One is inflation expectations. Headline inflation, which is what people experience, rose 0.6 percent in August. Oil prices are everywhere and play a huge role in people's idea of the price level. It should be noted that Job Function Email Database long-term inflation expectations are already near the upper end of their historical range. The second is the direct transfer to underlying inflation. Over a three-month horizon, a 10 percent supply-driven oil price shock raises core inflation by just 3 to 5 basis points, Morgan Stanley economists estimate in a note published yesterday. But a longer-lasting price increase “could feed through to core inflation as pricing contracts are restored and to the extent that firms have pricing power to pass higher prices on to consumers,” they write. Another risk is the extent of inflation. It's not just about transportation or energy.

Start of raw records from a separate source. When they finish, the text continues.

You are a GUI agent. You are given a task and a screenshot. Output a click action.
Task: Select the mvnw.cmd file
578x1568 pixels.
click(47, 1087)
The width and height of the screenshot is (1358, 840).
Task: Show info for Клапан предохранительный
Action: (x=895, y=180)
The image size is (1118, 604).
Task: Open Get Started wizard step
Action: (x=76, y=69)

Inflation Insights' Omair Sharif notes that several unexpected categories rose, including home furnishings and healthcare. Core inflation measures also rose after yesterday's data: Line chart of underlying consumer price inflation indices, annual percentage rate showing line rising badly (2) This brings us to a broader idea: for everything that can be learned by slicing and dicing data, a top-down approach should also be considered. This cycle has been inscrutable, but the reality is that spending is strong right now. Until proven otherwise, we have to assume that economic resilience matters for inflation, that high levels of corporate profits and wage growth do not correspond to an orderly return to 2 percent. We are still holding our breath on inflation. (Ethan Wu) Since the great financial crisis, people tend to worry when too much leverage builds up in any financial market, as it did in the housing finance market before.
One is inflation expectations. Headline inflation, which is what people experience, rose 0.6 percent in August. Oil prices are everywhere and play a huge role in people's idea of the price level. It should be noted that Job Function Email Database long-term inflation expectations are already near the upper end of their historical range. The second is the direct transfer to underlying inflation. Over a three-month horizon, a 10 percent supply-driven oil price shock raises core inflation by just 3 to 5 basis points, Morgan Stanley economists estimate in a note published yesterday. But a longer-lasting price increase “could feed through to core inflation as pricing contracts are restored and to the extent that firms have pricing power to pass higher prices on to consumers,” they write. Another risk is the extent of inflation. It's not just about transportation or energy.
Inflation Insights' Omair Sharif notes that several unexpected categories rose, including home furnishings and healthcare. Core inflation measures also rose after yesterday's data: Line chart of underlying consumer price inflation indices, annual percentage rate showing line rising badly (2) This brings us to a broader idea: for everything that can be learned by slicing and dicing data, a top-down approach should also be considered. This cycle has been inscrutable, but the reality is that spending is strong right now. Until proven otherwise, we have to assume that economic resilience matters for inflation, that high levels of corporate profits and wage growth do not correspond to an orderly return to 2 percent. We are still holding our breath on inflation. (Ethan Wu) Since the great financial crisis, people tend to worry when too much leverage builds up in any financial market, as it did in the housing finance market before.